Шрифт:
Интервал:
Закладка:
Но в принципе, конечно, поощрялись проводники идеологии. И еще нужно было, чтобы актера на такую ответственную роль допустили. Не всякому позволялось играть высших лиц и героев.
М.В. Сколько времени требовалось БДТ — вся подготовка, сценография, репетиции, — чтобы поставить новый спектакль? Постановка того класса, того высшего уровня?
С.Ю. Лично я репетировал «Горе от ума» две недели.
М.В. Только?!
С.Ю. Только. Потому что это была перемена в решении спектакля. Я вообще не должен был в нем участвовать. Да я в нем и не участвовал. А они репетировали довольно долго — пьеса многонаселенная и в стихах. Но потом Товстоногову пришло в голову другое решение. Чтоб Чацкого играл я — а актер, назначенный на роль Чацкого, играл бы Молчалина. Как понимаете — это смена идеологии. Так что — две недели.

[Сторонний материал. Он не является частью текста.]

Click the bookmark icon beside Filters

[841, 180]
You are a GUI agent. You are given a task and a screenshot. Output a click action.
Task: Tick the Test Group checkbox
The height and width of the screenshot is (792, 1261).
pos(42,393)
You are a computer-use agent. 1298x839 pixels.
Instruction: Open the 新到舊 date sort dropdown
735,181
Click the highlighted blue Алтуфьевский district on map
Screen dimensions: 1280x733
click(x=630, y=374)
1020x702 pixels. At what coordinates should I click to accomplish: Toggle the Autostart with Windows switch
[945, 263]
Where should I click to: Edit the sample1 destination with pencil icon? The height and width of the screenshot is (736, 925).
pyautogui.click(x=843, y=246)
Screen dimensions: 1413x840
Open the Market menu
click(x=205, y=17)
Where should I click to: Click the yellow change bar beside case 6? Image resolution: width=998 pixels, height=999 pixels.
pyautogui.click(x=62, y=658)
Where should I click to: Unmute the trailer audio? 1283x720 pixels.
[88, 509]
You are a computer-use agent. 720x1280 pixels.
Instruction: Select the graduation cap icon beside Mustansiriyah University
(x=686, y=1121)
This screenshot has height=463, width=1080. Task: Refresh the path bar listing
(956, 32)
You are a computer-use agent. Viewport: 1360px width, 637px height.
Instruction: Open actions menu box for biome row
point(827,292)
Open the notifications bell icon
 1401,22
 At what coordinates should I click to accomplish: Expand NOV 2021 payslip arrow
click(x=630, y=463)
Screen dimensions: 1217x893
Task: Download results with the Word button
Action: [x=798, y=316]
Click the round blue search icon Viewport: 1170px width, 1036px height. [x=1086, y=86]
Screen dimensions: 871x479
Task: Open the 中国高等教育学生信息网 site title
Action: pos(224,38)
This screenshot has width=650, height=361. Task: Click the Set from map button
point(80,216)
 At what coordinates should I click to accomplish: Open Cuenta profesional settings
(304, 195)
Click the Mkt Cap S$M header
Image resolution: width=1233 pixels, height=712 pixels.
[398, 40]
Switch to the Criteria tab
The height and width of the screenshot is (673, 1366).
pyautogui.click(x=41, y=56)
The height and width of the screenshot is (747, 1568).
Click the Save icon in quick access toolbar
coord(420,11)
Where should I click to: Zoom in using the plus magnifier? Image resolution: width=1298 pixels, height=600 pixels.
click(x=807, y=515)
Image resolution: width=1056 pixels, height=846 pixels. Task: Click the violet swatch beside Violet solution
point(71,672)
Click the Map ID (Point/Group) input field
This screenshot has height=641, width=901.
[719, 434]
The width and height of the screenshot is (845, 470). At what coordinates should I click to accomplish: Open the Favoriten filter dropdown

Но вообще я могу ответить на этот вопрос точно. Я считаю себя учеником и последователем Георгия Александровича Товстоногова. Правда, у меня нет письменных доказательств. И за его работой я наблюдал очень внимательно. Участвовал во многих его работах. Двадцать лет я играл в театре, которым он руководил. И играл в основном главные или очень важные роли. И весь процесс видел и знал изнутри.
Потом, когда я поставил Мольера в том же БДТ, я маленько занимался записками Лагранжа, который по дням записывал жизнь и репетиции Мольера. И это совпало. Сорок репетиций нужно. Сорок!
И получилось, что во всем, что я поставил впоследствии, я исходил из этой цифры. И когда меня спрашивали: «Когда вы собираетесь закончить?» — я мог отвечать: «Через сорок репетиций».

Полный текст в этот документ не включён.